Your reply should consist of the entries, copied exactly and stripped of images.

═════ Information supplied

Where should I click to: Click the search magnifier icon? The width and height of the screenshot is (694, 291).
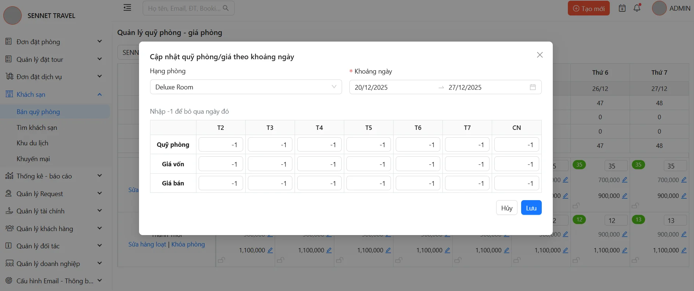(226, 8)
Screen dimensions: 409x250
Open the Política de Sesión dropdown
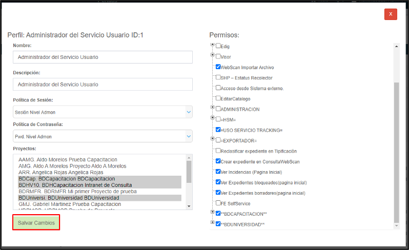coord(103,112)
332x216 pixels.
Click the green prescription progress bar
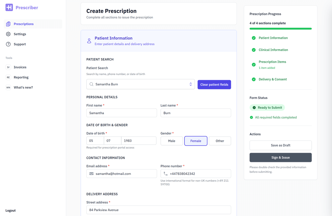(281, 29)
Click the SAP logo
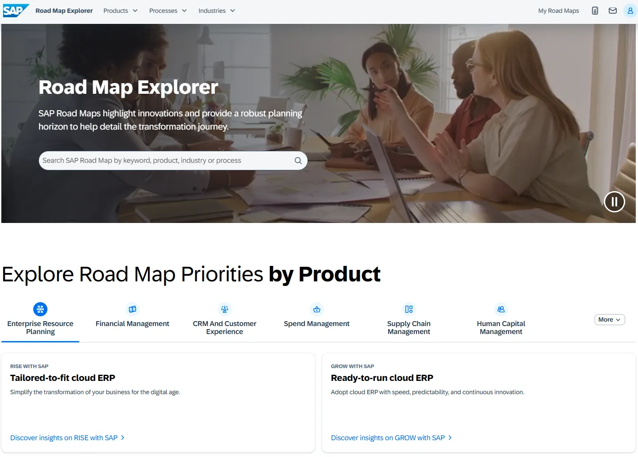This screenshot has width=638, height=457. [x=16, y=11]
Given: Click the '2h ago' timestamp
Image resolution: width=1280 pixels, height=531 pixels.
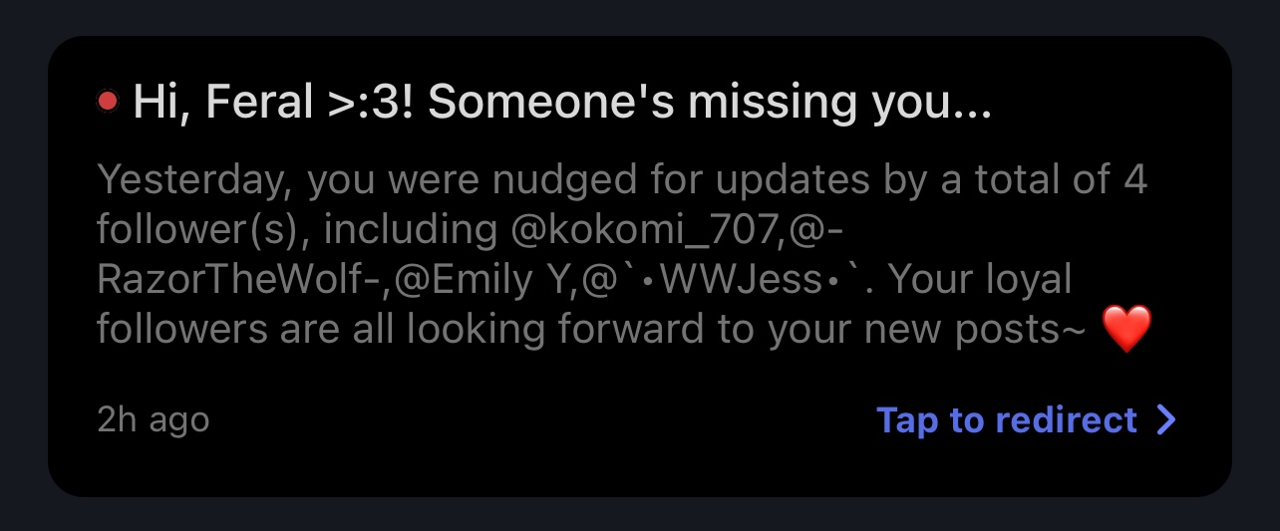Looking at the screenshot, I should click(x=153, y=420).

══════════

**Exercise solution**.
Where should I click to: Click the search magnifier icon? The width and height of the screenshot is (694, 291).
(226, 8)
Screen dimensions: 409x250
Open the Política de Sesión dropdown
coord(103,112)
332x216 pixels.
Click the green prescription progress bar
(281, 29)
Click the SAP logo
This screenshot has width=638, height=457. [x=16, y=11]
Given: Click the '2h ago' timestamp
Image resolution: width=1280 pixels, height=531 pixels.
Looking at the screenshot, I should click(x=153, y=420).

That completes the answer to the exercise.